Wystawcy oferują unikatowe meble, obrazy, elementy wystroju wnętrz, militaria, ale też biżuterię, monety i inne kolekcjonerskie perełki.
Na stoisku pana Jerzego znaleźć można wiele rzeczy z ubiegłych wieków. To m.in. hełmy polskich i niemieckich żołnierzy oraz austriacka lampa z XVIII wieku.
– Działa na naftę. Do niej jest stary klosz. Wieszało się ją w dworkach i dawała światło. Jej moc jest porównywalna do naszej żarówki 40-watowej. Cena tej lampy to ok. 600 zł -zaznacza.
Z kolei pan Zbigniew oferuje m.in. broń białą. To szable z czasów od XVIII do XX wieku. Ceny wahają się od 1,4 tys. zł do nawet 4 tys. zł. Jak mówi, nie są to szable ciężkie, ważą niewiele ponad pól kilograma, ponieważ były używane do walk. Wśród najbardziej cennych szabli wymienia Blucher pruski, wzór z 1806 roku.
Na giełdzie pojawił się m.in. pan Zdzisław. Jak mówi, jest stałym gościem tego wydarzenia. Szuka głównie starych wydawnictw i militariów.
– Szukam egzemplarzy czasopisma „Ziemia”, które wydawane było od 1910 roku.

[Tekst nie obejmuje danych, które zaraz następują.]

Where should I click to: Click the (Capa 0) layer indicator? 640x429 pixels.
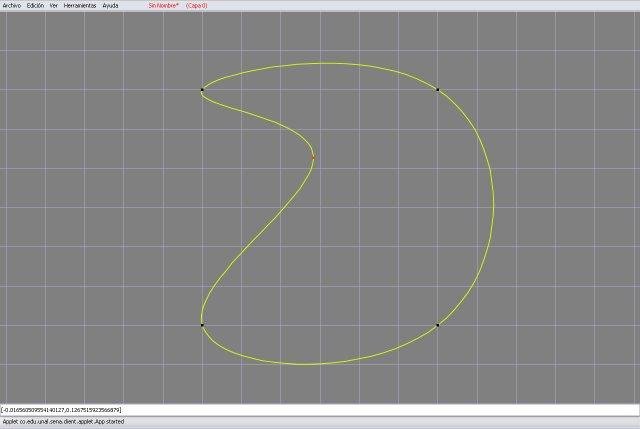point(196,5)
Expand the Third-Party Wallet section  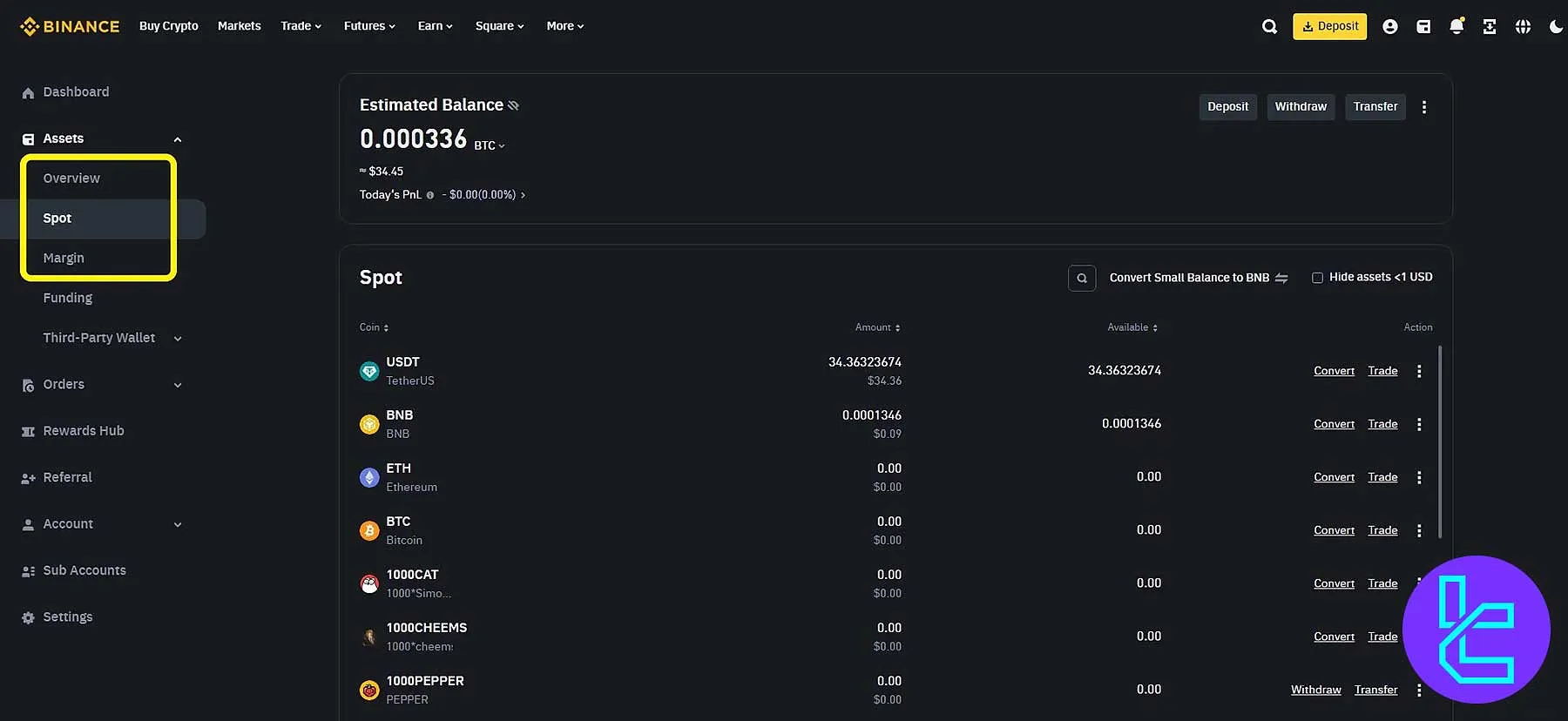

Liczę na to, że znajdę także jakieś stare mapy topograficzne. Jak się trafi jakiś bagnet, to też kupię – podkreśla.
Giełda kolekcjonerska w WDK potrwa do godziny 12.00, chociaż organizatorzy nie wykluczają przedłużenia jej do 13.00, jeśli będzie spore zainteresowanie. Wstęp na wydarzenie jest darmowy, ale trzeba mieć ze sobą maseczkę. Dla chętnych dostępny jest także płyn dezynfekujący.